最後に、家具転倒防止金具取り付けについてお答えします。

 手紙等の郵送による家具転倒防止金具の取り付け促進についてですが、現在、介護保険料の決定通知書の送付や、新たに一定以上の要介護認定を受けた方と、重度障害者となった方に、避難行動要支援者名簿への掲載の意向を確認する際に、助成制度を案内するなど周知に努めているところです。
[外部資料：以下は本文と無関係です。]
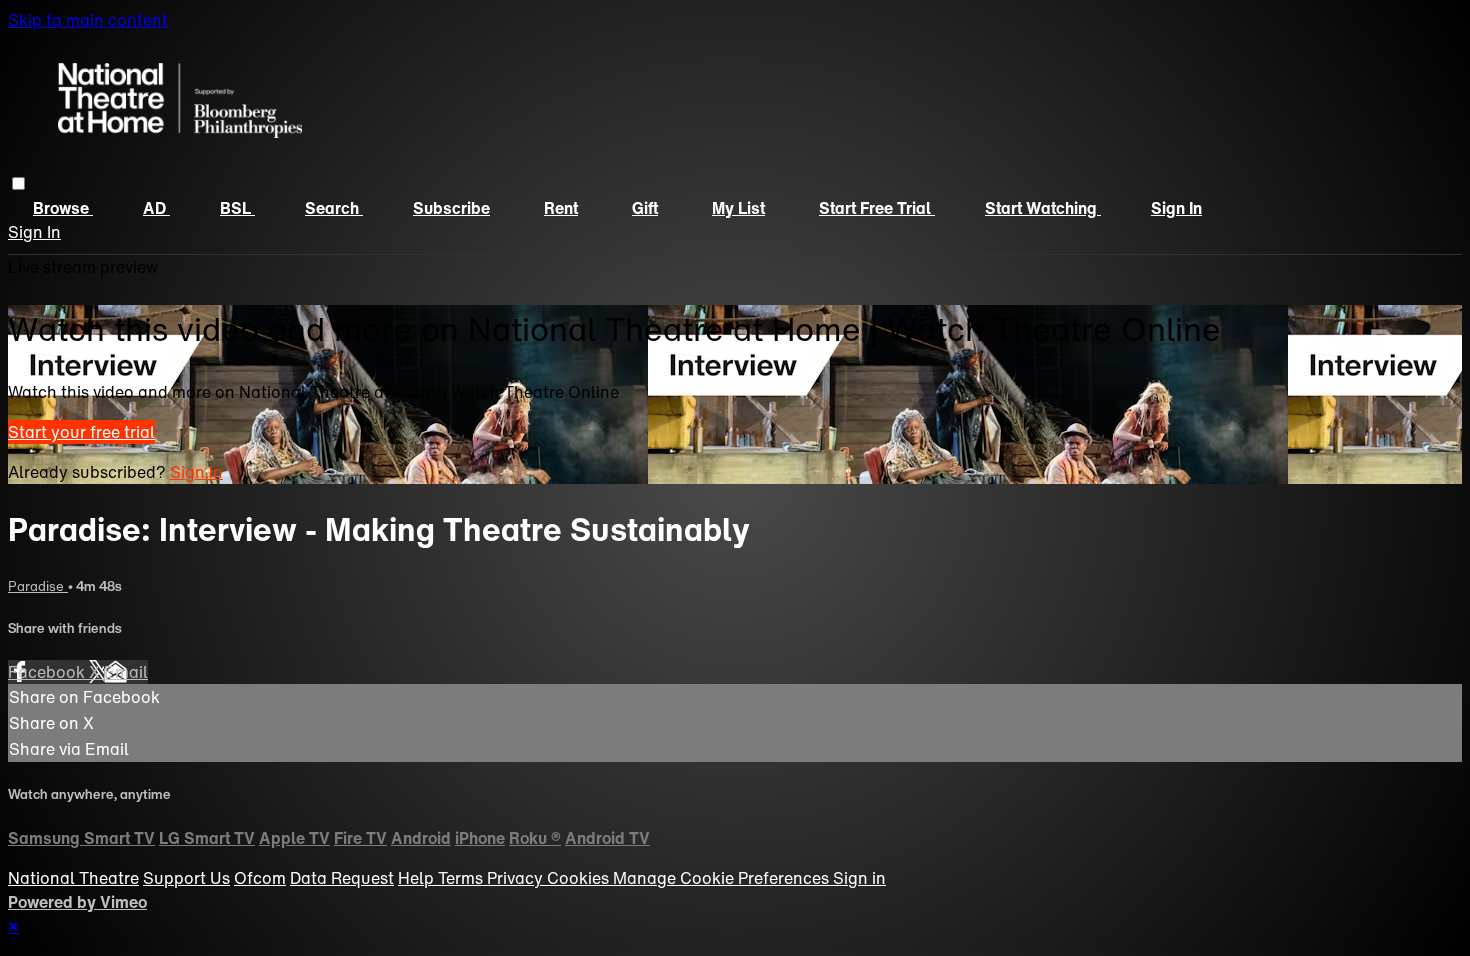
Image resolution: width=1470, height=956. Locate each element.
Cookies (580, 878)
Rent (561, 208)
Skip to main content (88, 20)
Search (334, 208)
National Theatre (73, 878)
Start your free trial (81, 432)
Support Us (186, 878)
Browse (63, 208)
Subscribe (451, 208)
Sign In (34, 232)
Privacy (517, 878)
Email (126, 672)
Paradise (38, 586)
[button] (18, 183)
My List (738, 208)
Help (418, 878)
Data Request (342, 878)
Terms (462, 878)
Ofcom (260, 878)
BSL (237, 208)
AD (156, 208)
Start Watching (1043, 208)
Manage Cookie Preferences (723, 878)
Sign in (1176, 208)
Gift (645, 208)
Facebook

今後も、多くの方が利用する給付やサービスの通知などに、家具転倒防止金具の取り付けの重要性や助成制度について掲載するなど、あらゆる機会を捉え、家具転倒防止対策を促進して参ります。

 以上でございます。

【橋本副市長答弁】

 最終処分場についてお答えします。

 次期最終処分場の構造形式についてですが、被覆型は、オープン型と比較して、処理する浸出水の量が少なくすることができるため、処理施設の管理運営費を軽減できる一方、建設費が高額となるなど、それぞれの施設構造形式には様々なメリット・デメリットがあることから、基本計画を作成する上で、安全性、環境配慮、経済性等を総合的に判断して参ります。

 以上でございます。

<3回目>

 来年度の予算編成方針は、地方自治の本旨に沿って、住民福祉の増進を図ることであり、いま市民の一番の願いは、物価高騰への対策である。福祉の充実、市民生活の向上を心から望んでいるので、思い切った予算化を行うこと。なお、人口減少の抑制に子育て支援の充実、とりわけ学校給食の無償化、元気な高齢者に外出支援、生活困難者や若者の住まいの確保と整備等に力を入れること。

 市長が示している、財源対策の公共料金見直し、福祉カットで市民への負担増は中止を重ねて求めておく。

また、財源確保とバランスの取れたまちづくりに、大型公共事業について、必要性の乏しい中央公園・通町公園連携強化や千葉駅周辺の開発事業支援等の事業は中止する。

急がなくてよいマリンスタジアム再整備事業などは先送りするなど徹底した見直しをする。不公平な扱いを受けている県単独事業補助金、来年度は子ども医療費補助金を2分の1にすることに全力を挙げる。至れりつくせりの企業立地支援の適正化を図るなど、徹底して行うことを重ねて求めて、代表質問を終わる。